+++ DATA FOR ANALYSIS

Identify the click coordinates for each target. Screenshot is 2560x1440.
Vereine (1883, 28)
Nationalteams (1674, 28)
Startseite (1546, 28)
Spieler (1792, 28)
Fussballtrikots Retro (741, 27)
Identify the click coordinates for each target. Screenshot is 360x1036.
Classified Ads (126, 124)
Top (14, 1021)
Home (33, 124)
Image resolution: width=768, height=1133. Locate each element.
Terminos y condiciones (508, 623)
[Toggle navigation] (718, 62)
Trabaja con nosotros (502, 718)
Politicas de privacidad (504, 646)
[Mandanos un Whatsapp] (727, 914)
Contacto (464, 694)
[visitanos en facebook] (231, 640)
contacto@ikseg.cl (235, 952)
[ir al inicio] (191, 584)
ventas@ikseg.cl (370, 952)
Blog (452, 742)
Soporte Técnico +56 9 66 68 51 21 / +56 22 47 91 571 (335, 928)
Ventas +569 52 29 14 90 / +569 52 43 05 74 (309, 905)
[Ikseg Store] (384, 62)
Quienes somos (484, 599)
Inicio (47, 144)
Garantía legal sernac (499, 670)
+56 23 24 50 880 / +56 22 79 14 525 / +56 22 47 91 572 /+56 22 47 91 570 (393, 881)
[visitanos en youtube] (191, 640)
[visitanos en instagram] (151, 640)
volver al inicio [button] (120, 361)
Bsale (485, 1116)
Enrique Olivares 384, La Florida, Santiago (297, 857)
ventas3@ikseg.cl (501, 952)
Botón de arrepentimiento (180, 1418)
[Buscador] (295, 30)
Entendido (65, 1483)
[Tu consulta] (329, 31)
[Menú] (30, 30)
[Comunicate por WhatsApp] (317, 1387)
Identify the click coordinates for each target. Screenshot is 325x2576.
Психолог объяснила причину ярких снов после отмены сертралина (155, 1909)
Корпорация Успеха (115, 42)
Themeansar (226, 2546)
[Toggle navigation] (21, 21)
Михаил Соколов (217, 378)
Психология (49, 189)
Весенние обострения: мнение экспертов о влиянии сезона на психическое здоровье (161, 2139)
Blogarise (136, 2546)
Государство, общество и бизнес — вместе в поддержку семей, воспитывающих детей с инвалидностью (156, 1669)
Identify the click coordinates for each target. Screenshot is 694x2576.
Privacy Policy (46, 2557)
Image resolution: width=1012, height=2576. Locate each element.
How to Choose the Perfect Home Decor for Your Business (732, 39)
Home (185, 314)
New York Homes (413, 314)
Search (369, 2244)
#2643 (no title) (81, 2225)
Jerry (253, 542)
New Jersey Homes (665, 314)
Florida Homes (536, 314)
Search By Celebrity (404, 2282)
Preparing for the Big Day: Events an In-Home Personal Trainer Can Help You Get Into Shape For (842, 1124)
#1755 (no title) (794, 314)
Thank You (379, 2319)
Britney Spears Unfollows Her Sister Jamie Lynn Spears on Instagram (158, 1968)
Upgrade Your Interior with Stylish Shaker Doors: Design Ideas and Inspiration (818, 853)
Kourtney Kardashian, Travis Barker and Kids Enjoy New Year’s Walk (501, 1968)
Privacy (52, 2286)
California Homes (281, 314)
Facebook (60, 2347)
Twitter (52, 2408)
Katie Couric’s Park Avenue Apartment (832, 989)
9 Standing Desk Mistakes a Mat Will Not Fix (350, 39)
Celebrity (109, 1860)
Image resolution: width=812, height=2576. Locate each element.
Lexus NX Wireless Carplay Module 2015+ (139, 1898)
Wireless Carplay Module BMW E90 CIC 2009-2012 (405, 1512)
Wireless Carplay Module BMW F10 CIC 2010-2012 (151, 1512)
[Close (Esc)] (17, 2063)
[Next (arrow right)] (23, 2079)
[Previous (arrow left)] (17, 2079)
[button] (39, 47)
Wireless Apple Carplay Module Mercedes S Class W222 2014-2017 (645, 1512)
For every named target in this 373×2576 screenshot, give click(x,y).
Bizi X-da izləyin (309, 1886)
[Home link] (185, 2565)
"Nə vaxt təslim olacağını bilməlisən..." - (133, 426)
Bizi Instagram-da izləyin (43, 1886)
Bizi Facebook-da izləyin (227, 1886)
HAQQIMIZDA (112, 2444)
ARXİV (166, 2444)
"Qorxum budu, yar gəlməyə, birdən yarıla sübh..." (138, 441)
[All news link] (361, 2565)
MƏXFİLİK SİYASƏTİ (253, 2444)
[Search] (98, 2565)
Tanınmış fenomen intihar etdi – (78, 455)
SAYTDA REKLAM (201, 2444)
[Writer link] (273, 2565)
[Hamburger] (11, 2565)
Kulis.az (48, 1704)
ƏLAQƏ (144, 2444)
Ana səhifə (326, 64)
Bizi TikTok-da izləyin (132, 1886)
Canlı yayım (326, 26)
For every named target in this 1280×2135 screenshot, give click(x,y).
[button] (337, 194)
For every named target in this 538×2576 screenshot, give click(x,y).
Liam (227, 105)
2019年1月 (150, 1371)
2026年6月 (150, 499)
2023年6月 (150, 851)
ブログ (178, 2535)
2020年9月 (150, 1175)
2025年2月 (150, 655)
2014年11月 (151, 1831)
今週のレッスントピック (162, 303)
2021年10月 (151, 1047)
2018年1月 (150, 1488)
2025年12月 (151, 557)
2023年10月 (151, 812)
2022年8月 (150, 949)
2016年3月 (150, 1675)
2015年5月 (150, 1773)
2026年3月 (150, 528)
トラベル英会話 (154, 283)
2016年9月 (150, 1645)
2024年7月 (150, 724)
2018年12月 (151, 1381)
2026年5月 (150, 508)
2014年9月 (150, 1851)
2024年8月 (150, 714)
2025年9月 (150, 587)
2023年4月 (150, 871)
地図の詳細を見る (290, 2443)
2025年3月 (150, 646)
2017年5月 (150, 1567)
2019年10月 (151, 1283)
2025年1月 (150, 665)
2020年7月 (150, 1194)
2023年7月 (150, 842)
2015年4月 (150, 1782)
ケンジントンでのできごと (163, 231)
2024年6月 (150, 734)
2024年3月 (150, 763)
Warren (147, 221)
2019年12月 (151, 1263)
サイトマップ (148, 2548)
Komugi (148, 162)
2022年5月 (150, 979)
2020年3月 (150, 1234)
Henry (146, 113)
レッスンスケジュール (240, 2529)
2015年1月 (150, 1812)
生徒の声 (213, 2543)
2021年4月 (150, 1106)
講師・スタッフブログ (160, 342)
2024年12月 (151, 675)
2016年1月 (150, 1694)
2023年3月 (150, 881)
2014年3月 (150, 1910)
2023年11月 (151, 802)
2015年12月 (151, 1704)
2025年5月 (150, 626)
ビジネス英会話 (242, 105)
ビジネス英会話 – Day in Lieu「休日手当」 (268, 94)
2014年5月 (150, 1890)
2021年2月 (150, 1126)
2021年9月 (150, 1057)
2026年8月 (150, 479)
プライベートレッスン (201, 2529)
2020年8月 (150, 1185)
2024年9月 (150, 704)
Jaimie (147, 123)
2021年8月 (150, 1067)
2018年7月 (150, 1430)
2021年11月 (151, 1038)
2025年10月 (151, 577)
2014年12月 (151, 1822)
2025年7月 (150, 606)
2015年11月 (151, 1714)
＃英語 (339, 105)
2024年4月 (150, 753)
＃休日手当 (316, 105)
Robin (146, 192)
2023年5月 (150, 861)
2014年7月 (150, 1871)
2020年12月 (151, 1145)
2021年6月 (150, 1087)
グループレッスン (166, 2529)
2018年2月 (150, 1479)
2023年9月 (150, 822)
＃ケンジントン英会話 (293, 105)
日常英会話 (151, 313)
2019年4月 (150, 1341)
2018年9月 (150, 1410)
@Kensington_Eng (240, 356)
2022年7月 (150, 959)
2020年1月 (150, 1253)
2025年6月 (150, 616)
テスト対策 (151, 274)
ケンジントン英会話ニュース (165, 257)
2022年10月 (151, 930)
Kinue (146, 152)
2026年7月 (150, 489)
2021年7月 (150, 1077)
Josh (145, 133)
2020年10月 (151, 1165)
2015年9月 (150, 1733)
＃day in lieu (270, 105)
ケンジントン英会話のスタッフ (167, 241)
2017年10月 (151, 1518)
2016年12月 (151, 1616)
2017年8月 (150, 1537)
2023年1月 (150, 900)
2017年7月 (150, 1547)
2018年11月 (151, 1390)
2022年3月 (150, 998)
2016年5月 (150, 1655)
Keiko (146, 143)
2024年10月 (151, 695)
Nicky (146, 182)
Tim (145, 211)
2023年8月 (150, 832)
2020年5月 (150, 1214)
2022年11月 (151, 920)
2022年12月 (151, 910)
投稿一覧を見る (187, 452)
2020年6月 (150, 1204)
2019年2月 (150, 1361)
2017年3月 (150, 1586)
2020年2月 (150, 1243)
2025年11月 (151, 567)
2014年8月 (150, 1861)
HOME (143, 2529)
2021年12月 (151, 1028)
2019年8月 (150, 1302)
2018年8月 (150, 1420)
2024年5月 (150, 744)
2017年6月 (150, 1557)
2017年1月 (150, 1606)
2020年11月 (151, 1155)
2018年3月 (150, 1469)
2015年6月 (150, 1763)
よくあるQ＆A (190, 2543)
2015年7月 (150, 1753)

++++++

> **DIRECTIONS**:
Start with the line that contains "2020年10月 (151, 1165)", end with the last line of the entries, and please retype every line in that span exactly, with no others.

> **COMPLETED TASK**:
2020年10月 (151, 1165)
2015年9月 (150, 1733)
＃day in lieu (270, 105)
ケンジントン英会話のスタッフ (167, 241)
2017年10月 (151, 1518)
2016年12月 (151, 1616)
2017年8月 (150, 1537)
2023年1月 (150, 900)
2017年7月 (150, 1547)
2018年11月 (151, 1390)
2022年3月 (150, 998)
2016年5月 (150, 1655)
Keiko (146, 143)
2024年10月 (151, 695)
Nicky (146, 182)
Tim (145, 211)
2023年8月 (150, 832)
2020年5月 (150, 1214)
2022年11月 (151, 920)
2022年12月 (151, 910)
投稿一覧を見る (187, 452)
2020年6月 (150, 1204)
2019年2月 (150, 1361)
2017年3月 (150, 1586)
2020年2月 (150, 1243)
2025年11月 (151, 567)
2014年8月 (150, 1861)
HOME (143, 2529)
2021年12月 (151, 1028)
2019年8月 (150, 1302)
2018年8月 (150, 1420)
2024年5月 (150, 744)
2017年6月 (150, 1557)
2017年1月 (150, 1606)
2020年11月 (151, 1155)
2018年3月 (150, 1469)
2015年6月 (150, 1763)
よくあるQ＆A (190, 2543)
2015年7月 (150, 1753)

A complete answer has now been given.